— Start EXCERPTED DATA —

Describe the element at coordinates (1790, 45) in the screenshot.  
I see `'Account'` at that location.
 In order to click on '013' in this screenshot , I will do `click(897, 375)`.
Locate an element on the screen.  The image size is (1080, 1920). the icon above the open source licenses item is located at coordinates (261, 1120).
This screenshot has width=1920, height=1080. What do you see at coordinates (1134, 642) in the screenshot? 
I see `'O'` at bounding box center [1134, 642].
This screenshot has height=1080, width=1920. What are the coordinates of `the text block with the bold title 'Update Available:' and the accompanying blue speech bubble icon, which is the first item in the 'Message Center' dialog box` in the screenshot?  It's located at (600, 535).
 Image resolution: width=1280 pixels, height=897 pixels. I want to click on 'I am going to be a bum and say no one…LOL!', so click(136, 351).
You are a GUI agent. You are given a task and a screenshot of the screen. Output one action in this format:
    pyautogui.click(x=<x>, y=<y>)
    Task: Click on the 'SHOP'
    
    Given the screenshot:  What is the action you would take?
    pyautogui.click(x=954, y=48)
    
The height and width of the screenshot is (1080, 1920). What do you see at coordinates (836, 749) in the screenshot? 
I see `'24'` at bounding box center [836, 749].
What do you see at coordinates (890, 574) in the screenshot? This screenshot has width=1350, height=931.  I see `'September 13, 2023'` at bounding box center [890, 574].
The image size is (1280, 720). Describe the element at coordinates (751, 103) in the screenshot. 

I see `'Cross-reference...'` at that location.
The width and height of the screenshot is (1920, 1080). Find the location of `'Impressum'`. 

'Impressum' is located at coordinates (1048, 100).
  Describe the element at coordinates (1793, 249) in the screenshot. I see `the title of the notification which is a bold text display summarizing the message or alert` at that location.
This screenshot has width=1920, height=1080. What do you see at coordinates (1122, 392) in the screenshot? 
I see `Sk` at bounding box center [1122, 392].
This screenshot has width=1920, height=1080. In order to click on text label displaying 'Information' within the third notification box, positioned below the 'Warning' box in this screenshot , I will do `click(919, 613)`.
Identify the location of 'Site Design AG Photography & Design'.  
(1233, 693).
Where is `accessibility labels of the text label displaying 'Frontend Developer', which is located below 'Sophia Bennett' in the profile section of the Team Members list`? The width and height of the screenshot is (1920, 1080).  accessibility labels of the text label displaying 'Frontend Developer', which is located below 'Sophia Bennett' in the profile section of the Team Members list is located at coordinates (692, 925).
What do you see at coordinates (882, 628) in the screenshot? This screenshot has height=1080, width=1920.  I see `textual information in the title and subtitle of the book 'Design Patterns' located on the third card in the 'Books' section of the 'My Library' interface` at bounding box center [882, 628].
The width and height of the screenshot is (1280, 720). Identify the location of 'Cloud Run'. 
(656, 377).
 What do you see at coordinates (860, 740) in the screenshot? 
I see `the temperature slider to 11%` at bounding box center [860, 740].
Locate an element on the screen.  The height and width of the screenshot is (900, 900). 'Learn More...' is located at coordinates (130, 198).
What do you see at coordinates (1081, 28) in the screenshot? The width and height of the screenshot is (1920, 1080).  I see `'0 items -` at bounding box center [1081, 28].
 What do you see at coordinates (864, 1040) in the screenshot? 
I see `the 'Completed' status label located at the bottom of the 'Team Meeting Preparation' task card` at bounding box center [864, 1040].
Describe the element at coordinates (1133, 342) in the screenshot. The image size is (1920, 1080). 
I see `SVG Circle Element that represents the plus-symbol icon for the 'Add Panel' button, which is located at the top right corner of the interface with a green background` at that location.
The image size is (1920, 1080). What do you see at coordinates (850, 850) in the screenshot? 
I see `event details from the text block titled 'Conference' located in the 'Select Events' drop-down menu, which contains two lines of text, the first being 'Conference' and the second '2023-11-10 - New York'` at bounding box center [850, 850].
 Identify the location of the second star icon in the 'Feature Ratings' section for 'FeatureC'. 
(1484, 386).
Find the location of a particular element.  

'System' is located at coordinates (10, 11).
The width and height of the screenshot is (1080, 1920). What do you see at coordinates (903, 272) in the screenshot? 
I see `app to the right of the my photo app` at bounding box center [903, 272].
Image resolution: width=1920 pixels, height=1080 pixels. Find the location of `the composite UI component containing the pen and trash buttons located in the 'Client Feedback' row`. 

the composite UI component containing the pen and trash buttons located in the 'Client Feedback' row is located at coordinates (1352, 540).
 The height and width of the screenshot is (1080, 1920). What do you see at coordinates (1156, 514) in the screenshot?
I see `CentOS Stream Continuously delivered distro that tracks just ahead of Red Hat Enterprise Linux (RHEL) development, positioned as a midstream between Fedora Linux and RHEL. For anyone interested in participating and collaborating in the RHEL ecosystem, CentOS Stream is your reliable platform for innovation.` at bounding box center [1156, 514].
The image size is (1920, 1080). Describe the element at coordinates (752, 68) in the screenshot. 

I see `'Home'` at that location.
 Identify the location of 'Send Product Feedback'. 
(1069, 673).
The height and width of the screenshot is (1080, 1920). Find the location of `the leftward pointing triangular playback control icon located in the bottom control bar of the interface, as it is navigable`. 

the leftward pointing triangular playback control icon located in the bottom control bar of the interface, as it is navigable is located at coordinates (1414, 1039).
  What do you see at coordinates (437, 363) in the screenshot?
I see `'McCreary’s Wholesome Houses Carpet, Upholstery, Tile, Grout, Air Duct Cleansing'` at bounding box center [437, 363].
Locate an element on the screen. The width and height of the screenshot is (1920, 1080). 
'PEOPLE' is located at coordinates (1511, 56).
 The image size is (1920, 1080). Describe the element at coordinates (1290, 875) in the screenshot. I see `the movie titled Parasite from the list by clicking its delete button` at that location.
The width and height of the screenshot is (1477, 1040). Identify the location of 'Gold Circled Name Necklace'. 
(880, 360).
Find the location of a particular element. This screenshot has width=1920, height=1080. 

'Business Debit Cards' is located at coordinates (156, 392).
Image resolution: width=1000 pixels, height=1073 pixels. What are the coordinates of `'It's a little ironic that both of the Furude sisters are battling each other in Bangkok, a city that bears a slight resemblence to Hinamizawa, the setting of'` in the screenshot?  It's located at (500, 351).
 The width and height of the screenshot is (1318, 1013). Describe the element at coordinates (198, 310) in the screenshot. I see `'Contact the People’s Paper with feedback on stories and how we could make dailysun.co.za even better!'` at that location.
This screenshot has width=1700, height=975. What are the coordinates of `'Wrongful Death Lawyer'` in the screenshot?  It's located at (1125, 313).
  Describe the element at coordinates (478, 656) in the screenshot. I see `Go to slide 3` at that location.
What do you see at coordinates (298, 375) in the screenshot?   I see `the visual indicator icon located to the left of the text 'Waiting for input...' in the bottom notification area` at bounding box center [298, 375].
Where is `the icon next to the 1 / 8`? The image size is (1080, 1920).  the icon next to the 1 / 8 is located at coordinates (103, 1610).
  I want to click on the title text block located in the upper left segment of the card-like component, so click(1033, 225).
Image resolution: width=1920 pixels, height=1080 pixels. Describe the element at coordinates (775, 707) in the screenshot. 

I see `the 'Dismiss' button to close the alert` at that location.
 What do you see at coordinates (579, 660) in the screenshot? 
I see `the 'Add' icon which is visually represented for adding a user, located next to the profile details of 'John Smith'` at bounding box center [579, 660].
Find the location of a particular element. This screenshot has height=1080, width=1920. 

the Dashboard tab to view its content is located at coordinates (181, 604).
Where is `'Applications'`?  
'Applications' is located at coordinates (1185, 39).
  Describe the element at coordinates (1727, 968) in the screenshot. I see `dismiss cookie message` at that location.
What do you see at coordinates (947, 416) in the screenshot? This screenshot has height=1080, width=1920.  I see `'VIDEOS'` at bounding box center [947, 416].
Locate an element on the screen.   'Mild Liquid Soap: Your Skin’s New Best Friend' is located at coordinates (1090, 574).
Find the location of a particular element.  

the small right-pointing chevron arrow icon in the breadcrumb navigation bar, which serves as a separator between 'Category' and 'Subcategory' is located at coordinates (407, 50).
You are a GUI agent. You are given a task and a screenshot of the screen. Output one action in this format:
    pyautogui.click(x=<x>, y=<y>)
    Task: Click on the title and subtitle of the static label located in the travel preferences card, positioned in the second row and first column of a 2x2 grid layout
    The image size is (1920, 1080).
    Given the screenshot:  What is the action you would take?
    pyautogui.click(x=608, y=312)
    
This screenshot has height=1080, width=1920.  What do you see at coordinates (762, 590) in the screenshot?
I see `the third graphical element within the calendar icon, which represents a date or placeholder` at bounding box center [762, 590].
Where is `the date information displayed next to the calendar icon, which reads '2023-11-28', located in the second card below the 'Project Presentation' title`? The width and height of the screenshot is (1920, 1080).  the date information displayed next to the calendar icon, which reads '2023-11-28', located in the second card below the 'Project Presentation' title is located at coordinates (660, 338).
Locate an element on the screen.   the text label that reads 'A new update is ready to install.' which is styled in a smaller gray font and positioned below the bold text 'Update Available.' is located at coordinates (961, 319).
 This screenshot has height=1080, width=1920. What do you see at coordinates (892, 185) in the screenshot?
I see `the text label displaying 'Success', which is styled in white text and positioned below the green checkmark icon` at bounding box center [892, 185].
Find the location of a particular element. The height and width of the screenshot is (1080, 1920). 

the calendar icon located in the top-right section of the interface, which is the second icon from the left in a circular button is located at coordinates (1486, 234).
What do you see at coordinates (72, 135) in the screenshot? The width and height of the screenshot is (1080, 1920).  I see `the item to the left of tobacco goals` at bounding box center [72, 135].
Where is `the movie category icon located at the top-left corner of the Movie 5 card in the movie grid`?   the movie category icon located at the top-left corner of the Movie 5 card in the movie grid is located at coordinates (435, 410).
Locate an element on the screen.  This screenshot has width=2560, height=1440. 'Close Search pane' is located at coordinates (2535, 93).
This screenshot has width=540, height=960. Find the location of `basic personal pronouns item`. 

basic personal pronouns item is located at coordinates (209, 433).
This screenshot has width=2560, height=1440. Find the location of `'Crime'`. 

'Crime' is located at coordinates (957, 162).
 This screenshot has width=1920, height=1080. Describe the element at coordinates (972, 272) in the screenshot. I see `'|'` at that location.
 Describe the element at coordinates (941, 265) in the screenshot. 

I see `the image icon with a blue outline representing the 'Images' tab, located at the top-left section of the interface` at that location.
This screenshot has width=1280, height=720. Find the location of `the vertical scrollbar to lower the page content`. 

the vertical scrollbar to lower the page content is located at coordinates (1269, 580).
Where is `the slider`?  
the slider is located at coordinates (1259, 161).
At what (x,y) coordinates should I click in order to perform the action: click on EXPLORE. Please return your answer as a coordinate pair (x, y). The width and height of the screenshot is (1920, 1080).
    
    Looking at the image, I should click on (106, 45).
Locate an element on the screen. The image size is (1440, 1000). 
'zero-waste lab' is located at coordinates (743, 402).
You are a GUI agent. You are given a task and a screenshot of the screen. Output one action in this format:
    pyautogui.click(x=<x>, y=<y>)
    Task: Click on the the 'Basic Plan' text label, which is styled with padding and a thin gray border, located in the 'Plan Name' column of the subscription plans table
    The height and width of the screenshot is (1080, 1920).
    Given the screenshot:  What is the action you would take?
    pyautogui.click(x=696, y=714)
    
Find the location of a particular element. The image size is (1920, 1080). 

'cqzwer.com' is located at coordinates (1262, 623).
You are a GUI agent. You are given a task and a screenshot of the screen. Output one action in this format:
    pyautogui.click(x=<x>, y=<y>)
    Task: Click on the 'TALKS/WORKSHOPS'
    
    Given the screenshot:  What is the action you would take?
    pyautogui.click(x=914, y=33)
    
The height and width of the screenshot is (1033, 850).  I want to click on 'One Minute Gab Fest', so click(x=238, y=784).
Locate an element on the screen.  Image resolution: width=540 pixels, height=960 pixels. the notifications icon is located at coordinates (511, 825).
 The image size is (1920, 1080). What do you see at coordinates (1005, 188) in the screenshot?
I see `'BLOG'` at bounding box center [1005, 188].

— End EXCERPTED DATA —

DIRECTION:
Rewrite the material from the line with "This screenshot has width=2560, height=1440. Find" up to and including the line with "The height and width of the screenshot is (1033, 850).", replacing "GUI agent" with "desktop agent" and leaving everything else the same.

EXPECTED ANSWER:
This screenshot has width=2560, height=1440. Find the location of `'Crime'`. 

'Crime' is located at coordinates (957, 162).
 This screenshot has width=1920, height=1080. Describe the element at coordinates (972, 272) in the screenshot. I see `'|'` at that location.
 Describe the element at coordinates (941, 265) in the screenshot. 

I see `the image icon with a blue outline representing the 'Images' tab, located at the top-left section of the interface` at that location.
This screenshot has width=1280, height=720. Find the location of `the vertical scrollbar to lower the page content`. 

the vertical scrollbar to lower the page content is located at coordinates (1269, 580).
Where is `the slider`?  
the slider is located at coordinates (1259, 161).
At what (x,y) coordinates should I click in order to perform the action: click on EXPLORE. Please return your answer as a coordinate pair (x, y). The width and height of the screenshot is (1920, 1080).
    
    Looking at the image, I should click on (106, 45).
Locate an element on the screen. The image size is (1440, 1000). 
'zero-waste lab' is located at coordinates (743, 402).
You are a desktop agent. You are given a task and a screenshot of the screen. Output one action in this format:
    pyautogui.click(x=<x>, y=<y>)
    Task: Click on the the 'Basic Plan' text label, which is styled with padding and a thin gray border, located in the 'Plan Name' column of the subscription plans table
    The height and width of the screenshot is (1080, 1920).
    Given the screenshot:  What is the action you would take?
    pyautogui.click(x=696, y=714)
    
Find the location of a particular element. The image size is (1920, 1080). 

'cqzwer.com' is located at coordinates (1262, 623).
You are a desktop agent. You are given a task and a screenshot of the screen. Output one action in this format:
    pyautogui.click(x=<x>, y=<y>)
    Task: Click on the 'TALKS/WORKSHOPS'
    
    Given the screenshot:  What is the action you would take?
    pyautogui.click(x=914, y=33)
    
The height and width of the screenshot is (1033, 850).  I want to click on 'One Minute Gab Fest', so click(x=238, y=784).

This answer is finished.